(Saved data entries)
^^^^^^^^

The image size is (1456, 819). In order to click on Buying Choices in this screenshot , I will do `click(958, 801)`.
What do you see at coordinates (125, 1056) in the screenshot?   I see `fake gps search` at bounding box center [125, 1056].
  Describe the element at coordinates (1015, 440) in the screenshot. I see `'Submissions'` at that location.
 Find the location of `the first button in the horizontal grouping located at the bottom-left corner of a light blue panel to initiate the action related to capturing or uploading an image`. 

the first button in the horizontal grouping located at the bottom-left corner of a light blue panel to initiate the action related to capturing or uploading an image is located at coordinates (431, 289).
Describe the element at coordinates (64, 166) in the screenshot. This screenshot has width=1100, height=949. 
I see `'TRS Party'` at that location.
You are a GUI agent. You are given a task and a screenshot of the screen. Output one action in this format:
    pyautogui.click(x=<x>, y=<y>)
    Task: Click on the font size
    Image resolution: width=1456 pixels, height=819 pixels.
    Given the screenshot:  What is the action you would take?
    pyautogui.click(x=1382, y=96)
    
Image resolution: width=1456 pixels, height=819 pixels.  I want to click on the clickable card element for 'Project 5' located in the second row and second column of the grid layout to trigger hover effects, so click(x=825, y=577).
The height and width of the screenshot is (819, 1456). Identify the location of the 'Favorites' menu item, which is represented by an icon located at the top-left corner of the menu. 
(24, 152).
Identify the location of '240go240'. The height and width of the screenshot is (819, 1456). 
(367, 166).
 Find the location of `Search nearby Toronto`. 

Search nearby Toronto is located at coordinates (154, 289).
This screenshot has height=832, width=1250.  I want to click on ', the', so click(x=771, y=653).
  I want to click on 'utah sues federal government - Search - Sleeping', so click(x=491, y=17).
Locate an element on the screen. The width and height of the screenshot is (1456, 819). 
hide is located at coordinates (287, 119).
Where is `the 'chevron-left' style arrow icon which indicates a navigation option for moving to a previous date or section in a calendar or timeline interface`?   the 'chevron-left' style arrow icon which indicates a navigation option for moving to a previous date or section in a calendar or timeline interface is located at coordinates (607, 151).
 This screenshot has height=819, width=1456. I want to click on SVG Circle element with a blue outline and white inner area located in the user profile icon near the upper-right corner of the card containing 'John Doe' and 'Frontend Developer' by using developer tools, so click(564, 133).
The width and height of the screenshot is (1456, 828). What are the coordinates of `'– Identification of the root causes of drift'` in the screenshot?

^^^^^^^^

◆ THE EXERCISE ◆
In all of the records above, replace "Identify the location of" with "Give the position of" and leave all other text unchanged.

◆ ANSWER TO THIS EXERCISE ◆
The image size is (1456, 819). In order to click on Buying Choices in this screenshot , I will do `click(958, 801)`.
What do you see at coordinates (125, 1056) in the screenshot?   I see `fake gps search` at bounding box center [125, 1056].
  Describe the element at coordinates (1015, 440) in the screenshot. I see `'Submissions'` at that location.
 Find the location of `the first button in the horizontal grouping located at the bottom-left corner of a light blue panel to initiate the action related to capturing or uploading an image`. 

the first button in the horizontal grouping located at the bottom-left corner of a light blue panel to initiate the action related to capturing or uploading an image is located at coordinates (431, 289).
Describe the element at coordinates (64, 166) in the screenshot. This screenshot has width=1100, height=949. 
I see `'TRS Party'` at that location.
You are a GUI agent. You are given a task and a screenshot of the screen. Output one action in this format:
    pyautogui.click(x=<x>, y=<y>)
    Task: Click on the font size
    Image resolution: width=1456 pixels, height=819 pixels.
    Given the screenshot:  What is the action you would take?
    pyautogui.click(x=1382, y=96)
    
Image resolution: width=1456 pixels, height=819 pixels.  I want to click on the clickable card element for 'Project 5' located in the second row and second column of the grid layout to trigger hover effects, so click(x=825, y=577).
The height and width of the screenshot is (819, 1456). Give the position of the 'Favorites' menu item, which is represented by an icon located at the top-left corner of the menu. 
(24, 152).
Give the position of '240go240'. The height and width of the screenshot is (819, 1456). 
(367, 166).
 Find the location of `Search nearby Toronto`. 

Search nearby Toronto is located at coordinates (154, 289).
This screenshot has height=832, width=1250.  I want to click on ', the', so click(x=771, y=653).
  I want to click on 'utah sues federal government - Search - Sleeping', so click(x=491, y=17).
Locate an element on the screen. The width and height of the screenshot is (1456, 819). 
hide is located at coordinates (287, 119).
Where is `the 'chevron-left' style arrow icon which indicates a navigation option for moving to a previous date or section in a calendar or timeline interface`?   the 'chevron-left' style arrow icon which indicates a navigation option for moving to a previous date or section in a calendar or timeline interface is located at coordinates (607, 151).
 This screenshot has height=819, width=1456. I want to click on SVG Circle element with a blue outline and white inner area located in the user profile icon near the upper-right corner of the card containing 'John Doe' and 'Frontend Developer' by using developer tools, so click(564, 133).
The width and height of the screenshot is (1456, 828). What are the coordinates of `'– Identification of the root causes of drift'` in the screenshot?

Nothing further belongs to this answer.